Here’s the point of all this. I think I may have shot my best game. Now, after most games I always come home saying ‘I think I shot my best game,’ which is actually a really nice mental place to be in. But this time I really think I shot my best game. This past weekend, first weekend of February in case you are referencing this piece from the future, I shot a game featuring the Seattle Saracens Women’s and all of these four aforementioned things? I blew them out of the water. On top of all that? I got to showcase some female athletes, and there was mud, there was some great light, there were angry and passionate faces, hair flying everywhere, grass chunks being separated from the ground at breakneck speeds, we got hugs, we got tries, we pretty much had everything I could have asked for.
Lets break this game down by photo real quick.
Dramatic Skies - If you ever happen to come up to me and say ‘I wish the weather was sunnier for this game’ I will probably not be completely honest when I say ‘oh, definitely.’ Where I really want to break into elegant and pendantic gestures and wax poetic about dark and dreary skies. “The line-storm clouds fly tattered and swift, The road is forlorn all day Where a myriad snowy quartz-stones lift, And the hoofprints vanish away.The roadside flowers, too wet for the bee, Expend their bloom in vain.Come over the hills and far with me, And be my love in the rain.” - Robert Frost. Seriously just give me rain, rain all the time.
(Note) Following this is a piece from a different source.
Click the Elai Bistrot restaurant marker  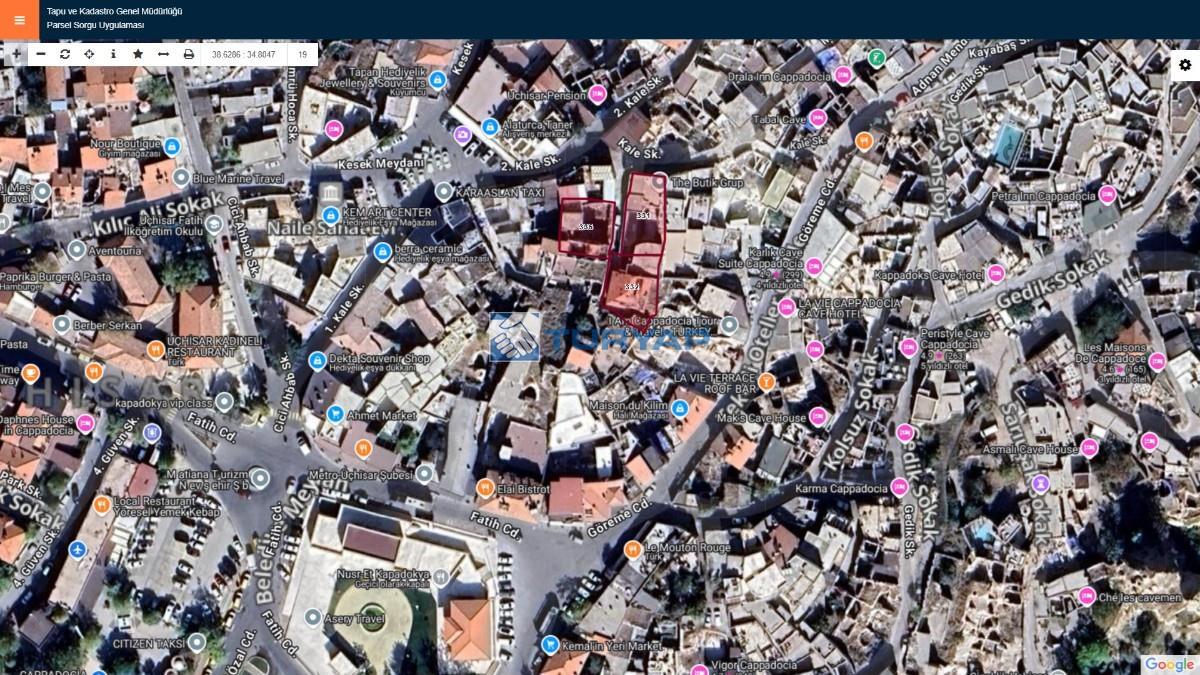pyautogui.click(x=486, y=488)
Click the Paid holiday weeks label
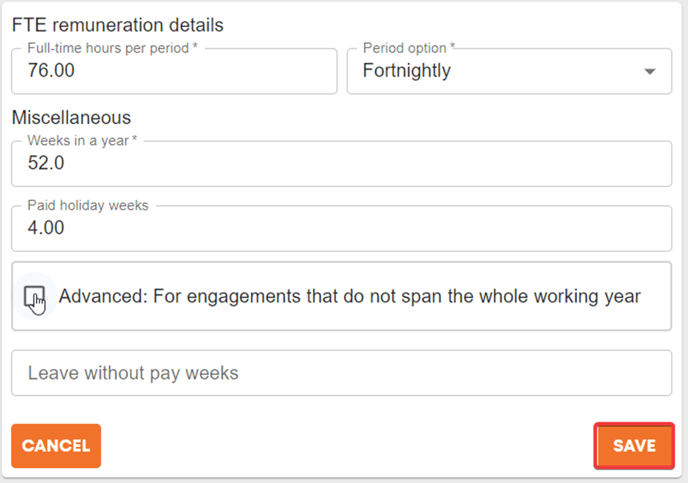The height and width of the screenshot is (483, 688). pos(88,205)
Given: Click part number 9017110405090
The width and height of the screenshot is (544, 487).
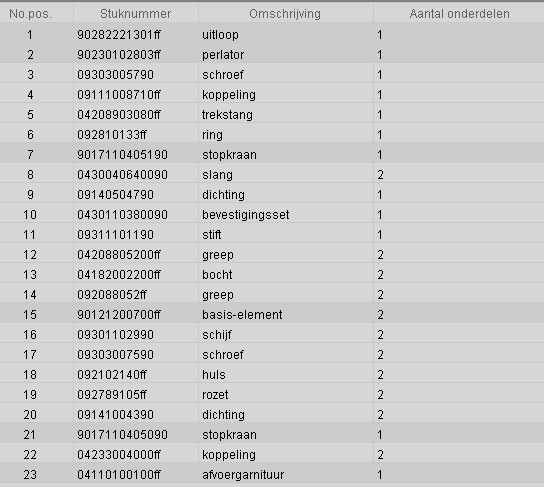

So first - theres a few pieces to this photo. One; we’re covered in mud. Which is great. But here i have the ending of a pretty clear 1v1 tussle. I have both players faces, and the photo itself i desaturated quite a bit so it looks dark, it looks dirty, we have two women who both struggled against each other to get into this spot; and theres a determination that really shows it in both their faces. One in victory, and one in defeat. Immediately this was my favorite of the entire game. This photo was just featured on USA Rugby's Website covering local clubs.
Celebration photos are my golden goose of photos. There is so much that comes between me and getting that perfect celebration shot; I have definitely stooped to coaching players (teenage ones) to find the camera if they score a goal. And hey, If you’re over the age of sixteen, I shoot for you on a regular basis and you just happen to be reading this, i’m not going to try and pull anything but um, you know. HINT HINT. Anyway, a hug and smiles is all I can ask for. I love it.
Theres obviously a lot more to debunk here but I’m already quite aways into this post; and I’d rather not be known as an old windbag. Although it might be too late because I literally made you read a Robert Frost poem. Here is a slideshow of a few of my favorites of this game. Final tally ended up being about 330 photos; I promise they aren’t all included.
Let me polish this one off by saying Its so important to have our local female athletes showcased, and showcased well. There are huge implications to women in sports that have made headlines in recent current events. I enjoy doing what little I can to help give them a stronger presence representing a sport that through really strange circumstances with a less than normal role, I have come to really enjoy.